• **DIRECTIONS FOR THIS TASK**:
Render the stretch of the data that begins with the line containing "the page title" and ends with the line containing "Action: click(327, 59)" as a JSON list of strings, one per line, with blank lines skipped and the pictures left out.

[Saved entries]

▬▬▬

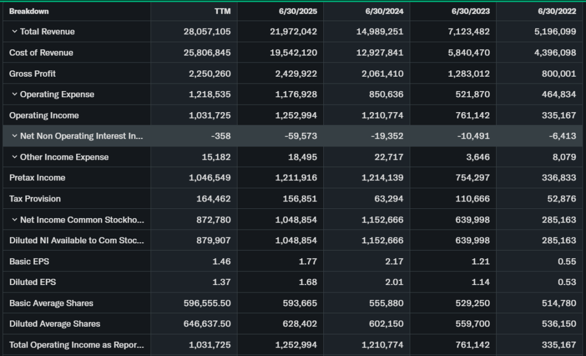Select the TTM column header

(223, 11)
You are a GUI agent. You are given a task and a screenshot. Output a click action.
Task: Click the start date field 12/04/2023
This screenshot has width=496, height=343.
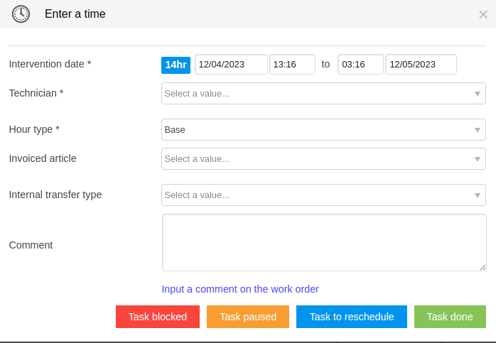click(x=231, y=65)
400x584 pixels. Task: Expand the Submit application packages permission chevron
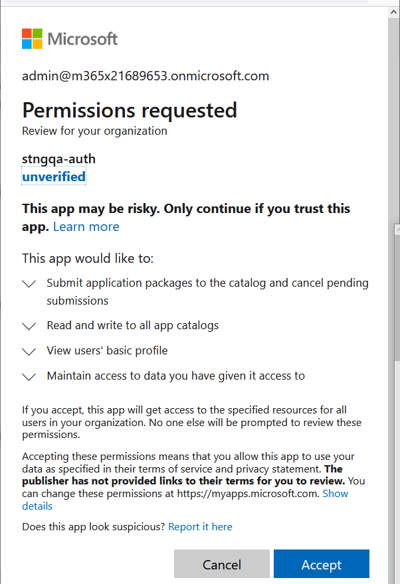click(29, 283)
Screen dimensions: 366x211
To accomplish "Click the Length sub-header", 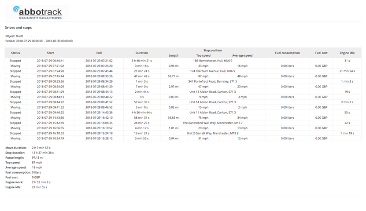I will (174, 56).
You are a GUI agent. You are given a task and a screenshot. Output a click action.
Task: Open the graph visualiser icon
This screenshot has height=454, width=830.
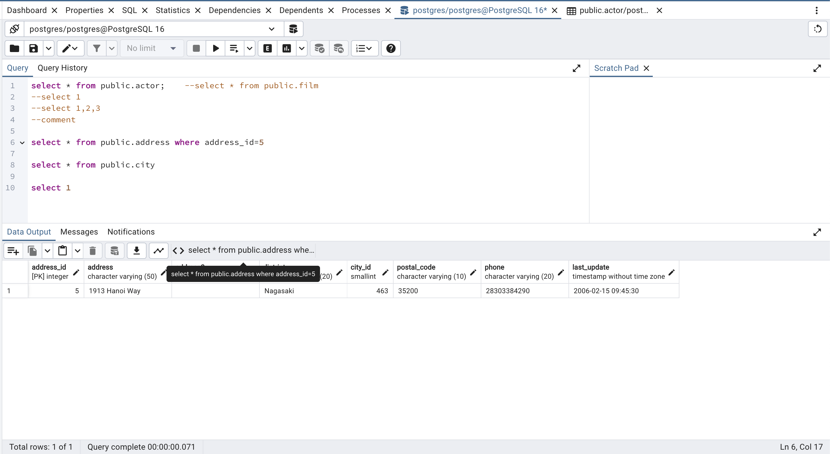click(x=159, y=250)
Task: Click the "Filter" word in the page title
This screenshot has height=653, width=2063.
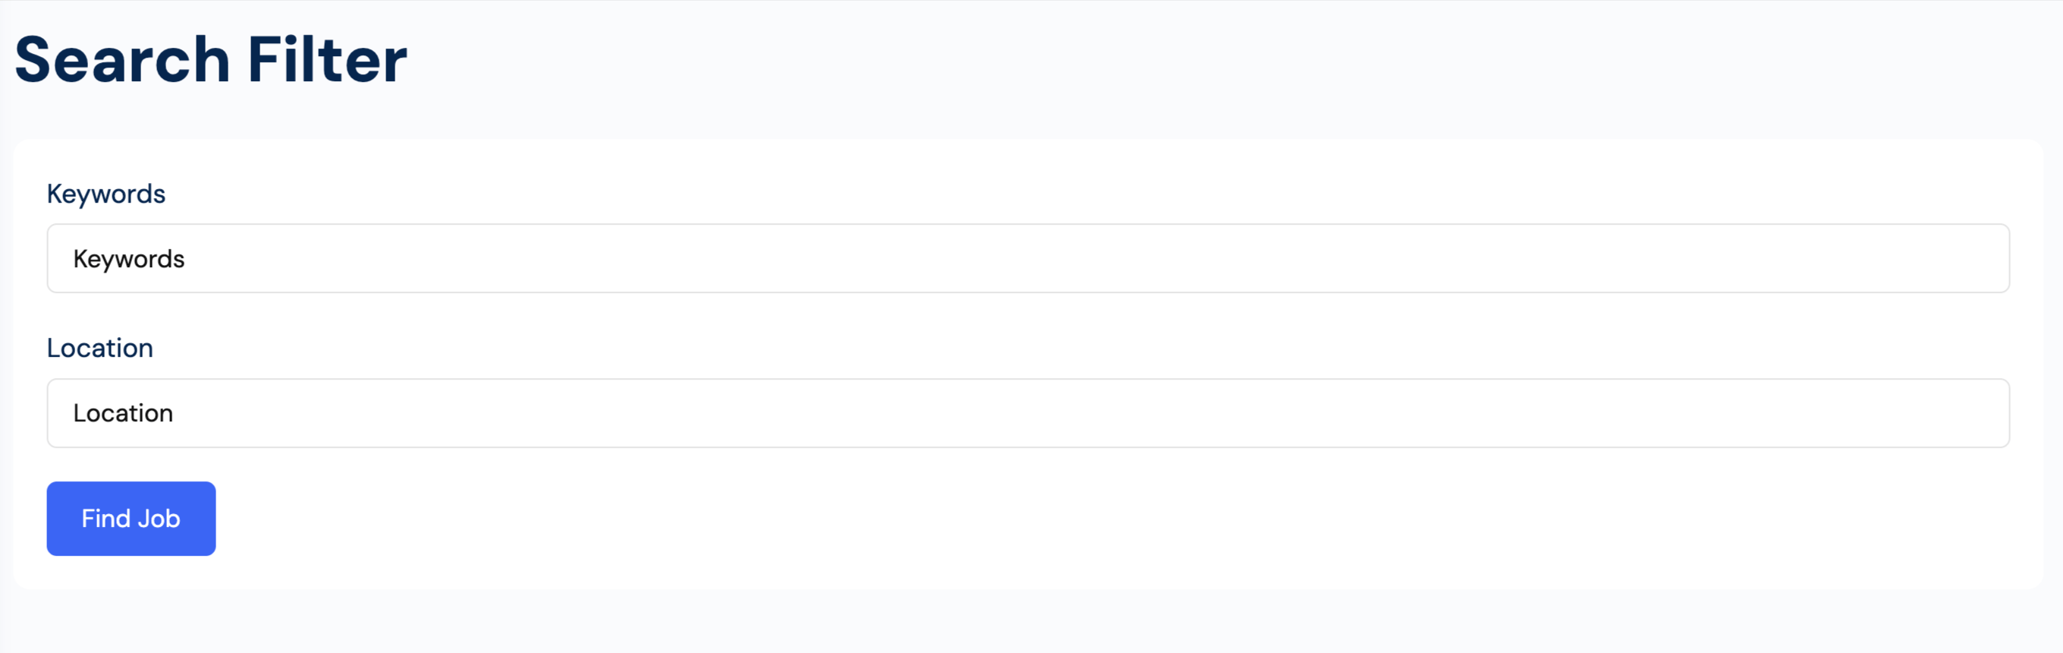Action: click(327, 59)
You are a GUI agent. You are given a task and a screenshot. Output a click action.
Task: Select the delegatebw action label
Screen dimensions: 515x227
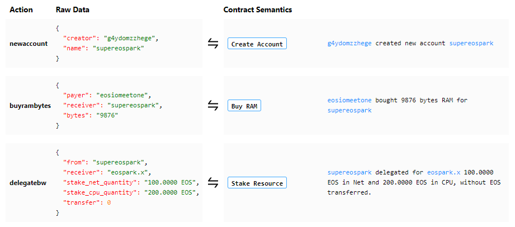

▬▬▬

• **EXERCISE RESULT**:
[
  "Task: Click the \"Filter\" word in the page title",
  "This screenshot has height=653, width=2063.",
  "Action: click(327, 59)"
]